Under thermoneutral conditions, there is an equilibrium between the generation and elimination of free radicals (e.g., ROS) by the antioxidative system. Enzymes such as superoxide dismutase (SOD), glutathione peroxidase (GSH-Px), and catalase (CAT) scavenge reactive oxygen species (ROS), which are neutralized by the antioxidative defence system [83]. While under HS conditions, the redox balance is disturbed, and consequently, the ROS generation is elevated, leading to oxidative stress in rabbits ^[62][79][84][62,79,84]. Saghir et al. [34] indicated that exposure to HS resulted in reducing the activities of antioxidative enzymes, including GSH-Px, SOD, and CAT, and increasing serum oxidative markers such as protein carbonyl (as an index of amino acids oxidation) and malondialdehyde (MDA, as an index of lipids peroxidation) in growing rabbits. Similarly, several studies revealed that the plasma concentration of GSH-Px, SOD, and CAT was significantly minimized, while the plasma level of MDA was elevated in heat-stressed rabbits ^[84][85][84,85]. Likewise, Madkour et al. [86] observed that HS at 36 °C lessened the amounts of SOD, GSH, and CAT, and elevated the MDA concentration in the blood plasma and muscle of broiler rabbits. Bai et al. [79] postulated that the plasma total antioxidant capacity (TAC) concentration was reduced in growing rabbits under HS conditions. Moreover, thermal stress hurts metabolism by increasing the contents of 4-pyridoxic acid, kynurenine, 20-OH-leukotriene B₄, and dopamine. It reduces pyridoxal’s value, making rabbits susceptible to inflammatory and oxidative stress [79]. Yasoob et al. [81] noted that HS generated cecal oxidative stress, whereas the MDA concentration in cecal mucosa was elevated in growing rabbits subjected to HS conditions. Madkour et al. [87] elucidated that HS had an unfavorable effect on hepatic antioxidative status, including reduced glutathione (GSH), SOD, and CAT concentrations, while the MDA concentration was increased in fattening rabbits. In female rabbits, Mutwedu et al. [62] demonstrated that exposing rabbits to HS (35–36 °C) caused oxidative stress, reduced the renal values of CAT, SOD, and GSH-Px, and raised the renal content of MDA.

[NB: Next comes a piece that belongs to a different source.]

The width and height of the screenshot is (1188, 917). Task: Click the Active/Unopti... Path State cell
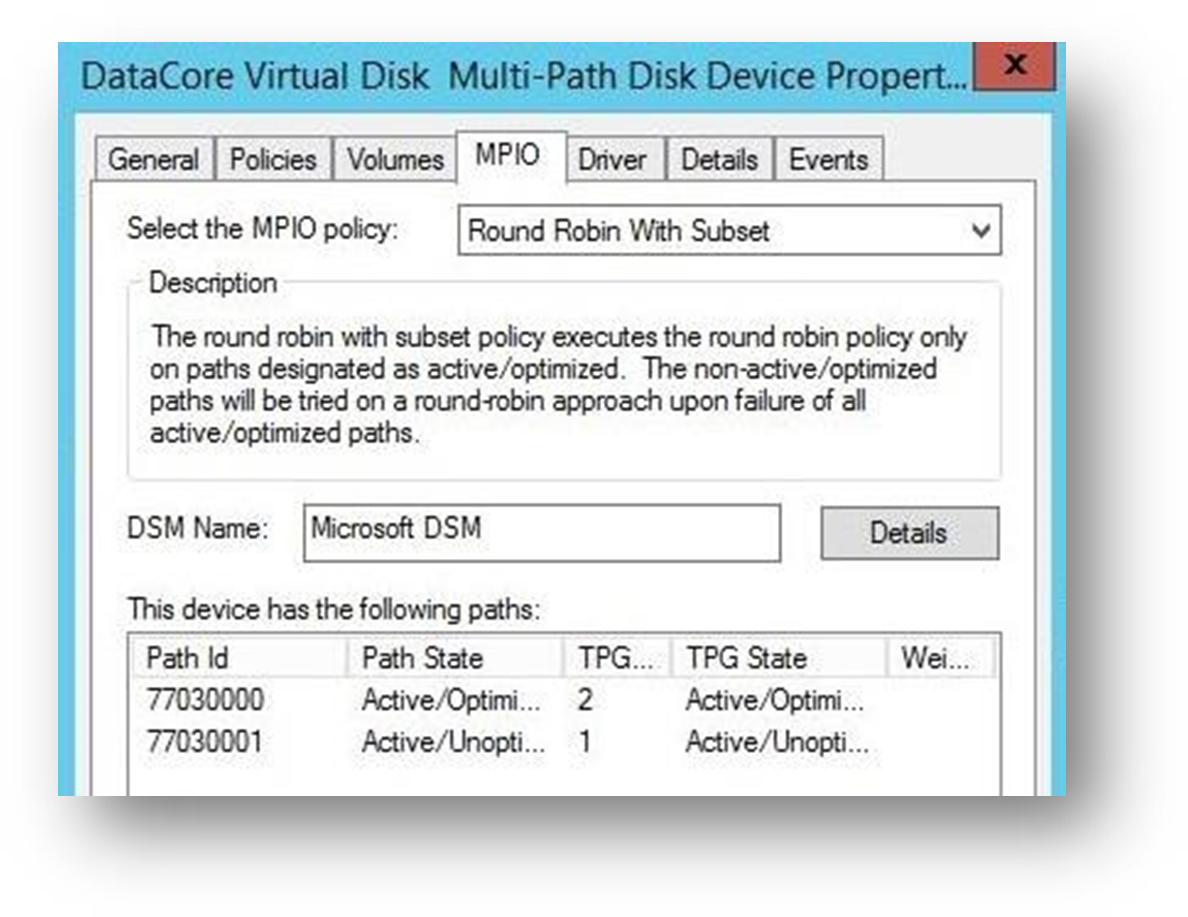(x=454, y=742)
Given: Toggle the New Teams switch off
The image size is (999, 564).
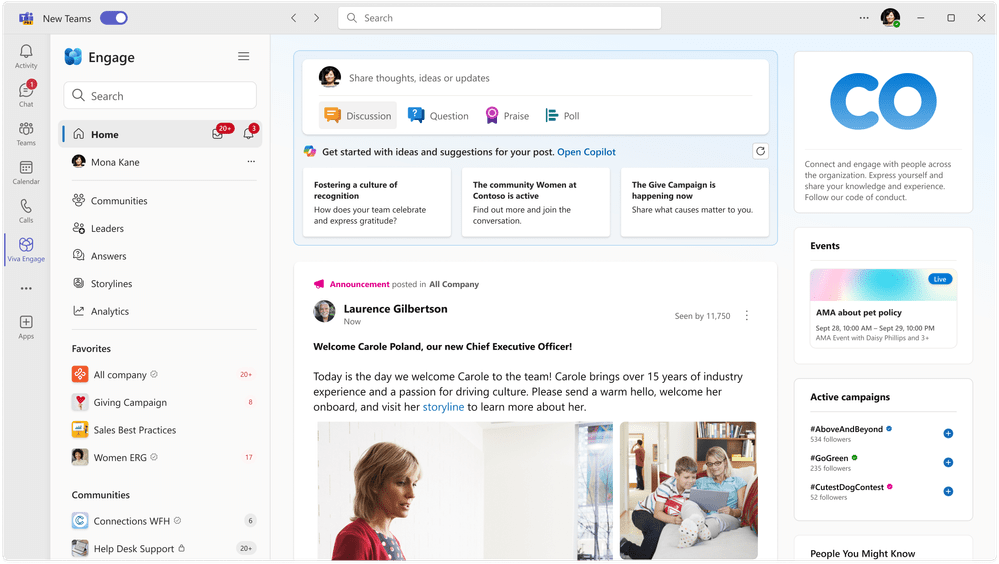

7. Effect of HS on Immune Responsiveness

Inhibition of humoral and cell-mediated immune responses was seen in rabbits exposed to cyclic or chronic HS ^[87][88][87,88]. HS inhibits the immune system components and disturbed homeostasis in rabbits [89]. Liu et al. [29] noted that HS harmed growing rabbits’ thymus index (%). Saghir et al. [34] indicated that HS induced the raising of pro-inflammatory cytokines containing tumor necrosis factor-α (TNF-α), IL-1β, and interferon-gamma (IFNγ) in growing rabbits. These results conform with reports postulated that HS stimulated inflammatory signaling, including TNF-α, IL-1β, and IFNγ in heat-stressed rabbits ^{[43][79][87][89]}[43,79,87,89]. Yasoob et al. [81] noted that HS adversely affected the mucosal immune response and increased cecal concentrations of TNF-α, IL-1α, and IL-1β as markers of cecal mucosa inflammation in growing rabbits. Additionally, in fattening rabbits exposed to HS, the serum lysosome activity and nitric oxide levels were reduced [34]. Moreover, HS disturbed the equilibrium between anti-inflammatory and pro-inflammatory cytokines [34], which might be connected with a progressive inflammation response [86]. Abdel-Latif et al. [39] observed that HS had a negative influence on IFN-γ, TNF-α, and heat shock protein 70 (HSP70) expression leading to affect the infiltration of regulatory T cells adversely and NK cells in New Zealand White (NZW) growing rabbits. From another point of view, normal thyroid hormone concentrations are essential for the proper function of the immune system [35]. Exposure to HS suppresses the hypothalamic–pituitary–thyroid axis and reduces the serum concentrations of T₃ and T₄ ^[29][61][29,61], and, finally, depressing the immune response in growing rabbits. Furthermore, considering the link between oxidative stress and inflammation, it might be indicated that rabbits exposed to HS are under a penalty of oxidative stress, which might adversely affect their health status.